The jobless total was 2.02 million in the quarter to July, down by 146,000 on February to April, giving a lower-than-expected unemployment rate of 6.2%.
And the number of people claiming jobseeker's allowance in August fell to a figure below one million for the first time in six years, according to the Office for National Statistics (ONS).
Chancellor George Osborne tweeted: "Today's employment stats mark another step towards full employment. But still much more to do."
Budgets still squeezed
Despite the improving picture on unemployment, the figures showed no let-up in the squeeze on household living standards.
Average earnings including bonuses rose by 0.6% in the year to July, which is well short of the current rate of inflation at 1.5%.
Bank of England governor Mark Carney warned last week that a resumption of wage growth in real terms was not likely until the middle of next year.
Economists think the Bank will want to see stronger signs that wages are growing before deciding to lift interest rates from their low of 0.5%.
He added: "Indeed, recent retail data, which show sales growth slowing, suggest this is already happening."
There are now 30.61 million people in work, 74,000 more than February to April, the smallest quarterly increase since April to June 2013.
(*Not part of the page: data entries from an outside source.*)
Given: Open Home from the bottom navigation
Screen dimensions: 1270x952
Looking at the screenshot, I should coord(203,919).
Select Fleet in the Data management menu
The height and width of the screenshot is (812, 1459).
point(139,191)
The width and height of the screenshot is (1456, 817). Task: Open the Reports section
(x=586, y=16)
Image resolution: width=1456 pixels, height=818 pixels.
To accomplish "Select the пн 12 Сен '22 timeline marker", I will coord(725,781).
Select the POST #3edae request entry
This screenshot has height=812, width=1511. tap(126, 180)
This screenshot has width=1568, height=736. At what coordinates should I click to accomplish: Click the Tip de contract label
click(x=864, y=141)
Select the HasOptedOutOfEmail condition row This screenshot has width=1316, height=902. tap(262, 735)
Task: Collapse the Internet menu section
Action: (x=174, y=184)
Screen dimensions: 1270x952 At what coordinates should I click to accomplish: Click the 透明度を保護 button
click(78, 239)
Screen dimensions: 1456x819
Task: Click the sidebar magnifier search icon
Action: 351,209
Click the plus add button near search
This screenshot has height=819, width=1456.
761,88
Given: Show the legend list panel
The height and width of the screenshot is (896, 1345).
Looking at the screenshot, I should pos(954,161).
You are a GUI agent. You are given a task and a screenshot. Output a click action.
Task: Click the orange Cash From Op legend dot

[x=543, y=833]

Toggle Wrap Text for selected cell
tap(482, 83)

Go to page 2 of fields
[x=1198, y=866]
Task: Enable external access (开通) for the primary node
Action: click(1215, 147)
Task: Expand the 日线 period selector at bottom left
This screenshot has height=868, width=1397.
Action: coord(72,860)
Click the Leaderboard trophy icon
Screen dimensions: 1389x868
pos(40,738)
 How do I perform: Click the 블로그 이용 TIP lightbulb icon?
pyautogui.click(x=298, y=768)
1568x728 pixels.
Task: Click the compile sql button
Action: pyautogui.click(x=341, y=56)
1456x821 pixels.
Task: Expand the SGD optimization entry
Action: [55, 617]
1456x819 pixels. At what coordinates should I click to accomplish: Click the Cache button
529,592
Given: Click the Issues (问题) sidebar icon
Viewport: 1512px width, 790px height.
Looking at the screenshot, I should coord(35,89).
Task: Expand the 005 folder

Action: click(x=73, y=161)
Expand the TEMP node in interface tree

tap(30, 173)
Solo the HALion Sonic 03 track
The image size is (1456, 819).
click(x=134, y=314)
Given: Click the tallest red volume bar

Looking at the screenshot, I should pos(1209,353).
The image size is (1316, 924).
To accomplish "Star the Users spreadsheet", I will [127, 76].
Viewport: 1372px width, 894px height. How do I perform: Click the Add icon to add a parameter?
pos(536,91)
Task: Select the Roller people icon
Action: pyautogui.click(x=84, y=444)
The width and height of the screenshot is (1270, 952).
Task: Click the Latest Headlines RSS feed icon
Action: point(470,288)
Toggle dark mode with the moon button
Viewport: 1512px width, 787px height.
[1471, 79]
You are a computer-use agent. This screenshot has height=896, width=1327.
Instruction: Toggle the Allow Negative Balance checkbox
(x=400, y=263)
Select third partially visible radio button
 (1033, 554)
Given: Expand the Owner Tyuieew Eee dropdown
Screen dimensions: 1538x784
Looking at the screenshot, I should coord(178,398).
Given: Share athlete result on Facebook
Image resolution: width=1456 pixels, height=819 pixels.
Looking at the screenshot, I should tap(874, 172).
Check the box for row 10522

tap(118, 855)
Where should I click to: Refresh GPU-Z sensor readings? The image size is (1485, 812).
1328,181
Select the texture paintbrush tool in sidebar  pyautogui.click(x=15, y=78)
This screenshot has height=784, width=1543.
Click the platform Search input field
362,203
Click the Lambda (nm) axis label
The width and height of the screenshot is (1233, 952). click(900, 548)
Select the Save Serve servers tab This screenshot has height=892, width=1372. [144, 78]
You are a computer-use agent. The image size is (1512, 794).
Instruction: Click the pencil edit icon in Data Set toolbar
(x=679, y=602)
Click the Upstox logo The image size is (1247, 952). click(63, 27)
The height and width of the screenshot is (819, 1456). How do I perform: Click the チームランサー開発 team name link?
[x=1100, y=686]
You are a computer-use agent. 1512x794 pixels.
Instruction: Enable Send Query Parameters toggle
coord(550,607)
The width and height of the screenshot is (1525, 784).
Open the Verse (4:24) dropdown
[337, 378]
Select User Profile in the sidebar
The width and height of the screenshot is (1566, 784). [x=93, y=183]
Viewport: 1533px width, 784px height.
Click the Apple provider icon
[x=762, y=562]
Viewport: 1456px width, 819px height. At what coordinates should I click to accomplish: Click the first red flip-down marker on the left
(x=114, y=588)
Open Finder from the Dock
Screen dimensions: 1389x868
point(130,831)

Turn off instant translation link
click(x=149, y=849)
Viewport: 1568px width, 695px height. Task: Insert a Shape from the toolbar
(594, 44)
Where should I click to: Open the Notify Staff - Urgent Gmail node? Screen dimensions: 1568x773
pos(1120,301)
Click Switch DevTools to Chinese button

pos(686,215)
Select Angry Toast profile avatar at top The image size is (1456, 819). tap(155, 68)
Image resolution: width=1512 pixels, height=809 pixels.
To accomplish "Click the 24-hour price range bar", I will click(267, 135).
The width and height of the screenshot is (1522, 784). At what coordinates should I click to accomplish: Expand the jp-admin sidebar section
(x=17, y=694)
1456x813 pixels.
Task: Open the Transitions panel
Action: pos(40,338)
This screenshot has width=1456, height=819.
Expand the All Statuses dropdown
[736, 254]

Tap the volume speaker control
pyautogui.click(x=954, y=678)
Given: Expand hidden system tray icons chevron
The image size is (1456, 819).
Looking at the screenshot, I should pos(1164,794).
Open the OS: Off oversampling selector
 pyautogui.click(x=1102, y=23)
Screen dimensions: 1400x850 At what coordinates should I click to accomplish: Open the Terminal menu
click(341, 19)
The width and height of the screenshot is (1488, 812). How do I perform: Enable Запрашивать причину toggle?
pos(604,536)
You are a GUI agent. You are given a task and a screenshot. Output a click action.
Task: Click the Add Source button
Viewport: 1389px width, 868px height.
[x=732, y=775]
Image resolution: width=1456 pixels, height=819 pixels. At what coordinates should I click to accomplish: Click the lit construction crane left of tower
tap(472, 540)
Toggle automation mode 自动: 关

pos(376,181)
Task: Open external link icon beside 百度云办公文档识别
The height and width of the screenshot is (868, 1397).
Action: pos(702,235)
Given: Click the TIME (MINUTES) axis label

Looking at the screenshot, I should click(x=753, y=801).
The number of people working part-time lifted 52,000 to 6.76 million from a year ago.
The ONS said most of the growth in employment is being driven by women working part-time, although there has been a slight increase in the number of full-time employees.
Jobless total down 468,000
The number of people working part-time who want to be in full-time employment is down to 1.3 million and is now at its lowest level since the end of 2011.
The overall jobless total is now down 468,000 on a year earlier, the largest annual fall in unemployment since 1988.
The claimant count fell for the 22nd month in a row in August by 37,200 to 966,500 - the first time the figure has been below one million since September 2008.
Labour shadow employment minister Stephen Timms said: "Today's fall in overall unemployment is welcome, but the new figures have shown working people are seeing their pay falling far behind the cost of living."
"Pay excluding bonuses today is the lowest on record. Under this Government wages after inflation have already fallen by over £1,600 a year since 2010 and by next year working people will have seen the biggest fall in wages of any Parliament since 1874."